◆ PROBLEM TO SOLVE
Each line of the data should be duplicated precisely.
★ ★ ★ ★ ★
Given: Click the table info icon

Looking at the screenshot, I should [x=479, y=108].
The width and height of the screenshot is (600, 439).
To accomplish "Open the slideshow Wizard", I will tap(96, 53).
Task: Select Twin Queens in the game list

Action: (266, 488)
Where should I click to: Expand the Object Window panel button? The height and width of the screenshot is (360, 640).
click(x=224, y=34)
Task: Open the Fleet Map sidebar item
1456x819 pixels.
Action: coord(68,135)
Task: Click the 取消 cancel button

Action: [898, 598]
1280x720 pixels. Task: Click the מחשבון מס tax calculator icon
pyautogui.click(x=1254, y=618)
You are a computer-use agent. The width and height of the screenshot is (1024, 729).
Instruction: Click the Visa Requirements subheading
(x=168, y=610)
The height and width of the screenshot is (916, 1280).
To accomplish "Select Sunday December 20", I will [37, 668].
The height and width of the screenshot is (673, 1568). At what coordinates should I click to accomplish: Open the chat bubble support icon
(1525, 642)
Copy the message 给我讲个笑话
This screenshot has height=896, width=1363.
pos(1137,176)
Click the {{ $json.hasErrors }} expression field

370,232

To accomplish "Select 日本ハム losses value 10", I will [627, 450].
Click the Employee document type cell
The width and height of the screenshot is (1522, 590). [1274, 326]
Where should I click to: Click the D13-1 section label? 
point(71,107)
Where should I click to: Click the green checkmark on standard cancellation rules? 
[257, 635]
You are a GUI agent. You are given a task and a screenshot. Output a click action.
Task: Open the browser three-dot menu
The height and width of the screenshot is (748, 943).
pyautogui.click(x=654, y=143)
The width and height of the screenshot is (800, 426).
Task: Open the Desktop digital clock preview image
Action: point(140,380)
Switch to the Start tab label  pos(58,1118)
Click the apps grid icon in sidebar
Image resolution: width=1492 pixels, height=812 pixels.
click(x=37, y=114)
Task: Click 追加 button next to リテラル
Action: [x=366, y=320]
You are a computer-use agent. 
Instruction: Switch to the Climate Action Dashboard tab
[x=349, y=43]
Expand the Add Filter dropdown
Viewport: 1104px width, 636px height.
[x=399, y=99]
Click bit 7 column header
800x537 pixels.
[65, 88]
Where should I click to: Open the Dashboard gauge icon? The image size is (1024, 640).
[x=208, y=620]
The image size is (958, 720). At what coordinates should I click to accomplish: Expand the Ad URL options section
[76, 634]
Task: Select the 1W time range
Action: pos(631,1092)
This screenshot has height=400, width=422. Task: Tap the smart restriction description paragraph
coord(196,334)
★ ★ ★ ★ ★
◆ RESULT
Given: Click the table info icon

Looking at the screenshot, I should [x=479, y=108].
The width and height of the screenshot is (600, 439).
To accomplish "Open the slideshow Wizard", I will tap(96, 53).
Task: Select Twin Queens in the game list

Action: (266, 488)
Where should I click to: Expand the Object Window panel button? The height and width of the screenshot is (360, 640).
click(x=224, y=34)
Task: Open the Fleet Map sidebar item
1456x819 pixels.
Action: coord(68,135)
Task: Click the 取消 cancel button

Action: [898, 598]
1280x720 pixels. Task: Click the מחשבון מס tax calculator icon
pyautogui.click(x=1254, y=618)
You are a computer-use agent. The width and height of the screenshot is (1024, 729).
Instruction: Click the Visa Requirements subheading
(x=168, y=610)
The height and width of the screenshot is (916, 1280).
To accomplish "Select Sunday December 20", I will [37, 668].
The height and width of the screenshot is (673, 1568). At what coordinates should I click to accomplish: Open the chat bubble support icon
(1525, 642)
Copy the message 给我讲个笑话
This screenshot has height=896, width=1363.
pos(1137,176)
Click the {{ $json.hasErrors }} expression field

370,232

To accomplish "Select 日本ハム losses value 10", I will [627, 450].
Click the Employee document type cell
The width and height of the screenshot is (1522, 590). [1274, 326]
Where should I click to: Click the D13-1 section label? 
point(71,107)
Where should I click to: Click the green checkmark on standard cancellation rules? 
[257, 635]
You are a GUI agent. You are given a task and a screenshot. Output a click action.
Task: Open the browser three-dot menu
The height and width of the screenshot is (748, 943).
pyautogui.click(x=654, y=143)
The width and height of the screenshot is (800, 426).
Task: Open the Desktop digital clock preview image
Action: point(140,380)
Switch to the Start tab label  pos(58,1118)
Click the apps grid icon in sidebar
Image resolution: width=1492 pixels, height=812 pixels.
click(x=37, y=114)
Task: Click 追加 button next to リテラル
Action: [x=366, y=320]
You are a computer-use agent. 
Instruction: Switch to the Climate Action Dashboard tab
[x=349, y=43]
Expand the Add Filter dropdown
Viewport: 1104px width, 636px height.
[x=399, y=99]
Click bit 7 column header
800x537 pixels.
[65, 88]
Where should I click to: Open the Dashboard gauge icon? The image size is (1024, 640).
[x=208, y=620]
The image size is (958, 720). At what coordinates should I click to accomplish: Expand the Ad URL options section
[76, 634]
Task: Select the 1W time range
Action: pos(631,1092)
This screenshot has height=400, width=422. Task: Tap the smart restriction description paragraph
coord(196,334)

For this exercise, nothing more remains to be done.